The dialogue is well-served from Baitz, one of the creators of the TV hit “Brothers and Sisters,” a show that had no shortage of family political drama.
Baitz has a strong background in television’s most verbal era. He was also the writer of “The West Wing” episode “The Long Goodbye,” where Allison Janney’s character, C.J. Cregg, travels to her Ohio hometown to face the reality of her father’s Alzheimer’s disease. It was another story of a prodigal daughter who must go home after a lengthy absence to deal with a painful family secret.
Thematically at least, “Other Desert Cities” is similar to these other popular works by Baitz, but also more firmly grounded in post-9/11 America.
Early in the first act, for example, Trip uses the terrorist attack as part of his defense for having a job as a reality show producer.
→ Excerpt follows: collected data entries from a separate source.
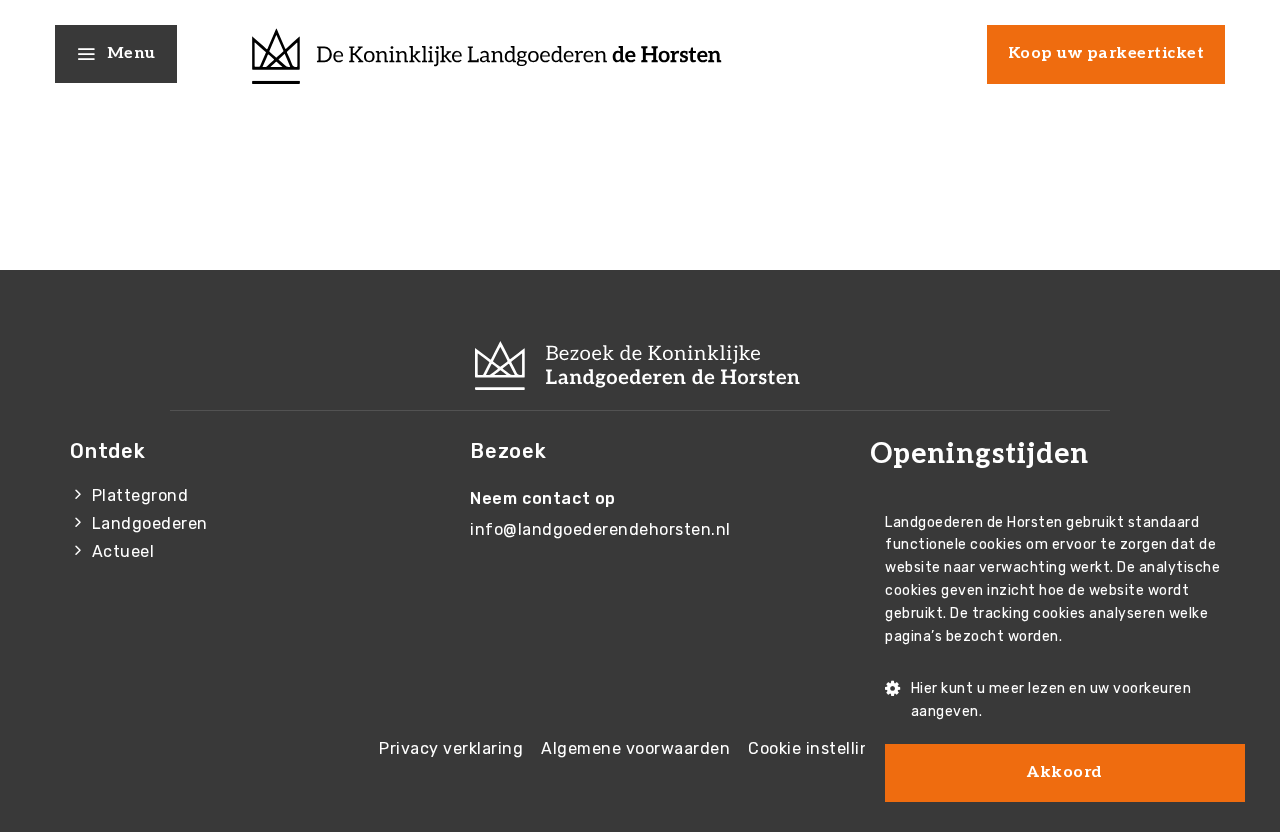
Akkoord (1065, 772)
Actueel (123, 551)
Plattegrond (140, 495)
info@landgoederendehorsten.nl (600, 529)
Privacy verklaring (451, 748)
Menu (131, 53)
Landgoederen (150, 523)
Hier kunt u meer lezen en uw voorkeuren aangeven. (1051, 700)
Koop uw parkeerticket (1106, 53)
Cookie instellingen (824, 748)
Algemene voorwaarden (635, 748)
“Funny is all we have left. Yes! They flew planes into buildings! People need funny,” he says to his father. “I can’t argue with you about this, if you fail to see the merit in what I do. That’s your loss, all of you. We can’t all be hopelessly highbrow like Brooke. Some of us have to actually make money.”
Brooke makes a snide remark about weapons of mass destruction. Polly references Colin Powell. Everyone talks about Ron and Nancy Reagan.
For theater nerds, the Wyeth family story will be reminiscent of classic Greek theater. Indeed, the sunken round of the stage mirrors the architecture of the ancient amphitheaters.
“A lot of people get through the entirety of their lives, pretending,” Lyman says to his daughter. “At a certain point, it’s not the worst thing to do.”
“I’m sorry, Daddy,” she replies. “I tried to live that way, and I just can’t. I need to actually talk about it.”
In the end, the catharsis through storytelling helps them all move on.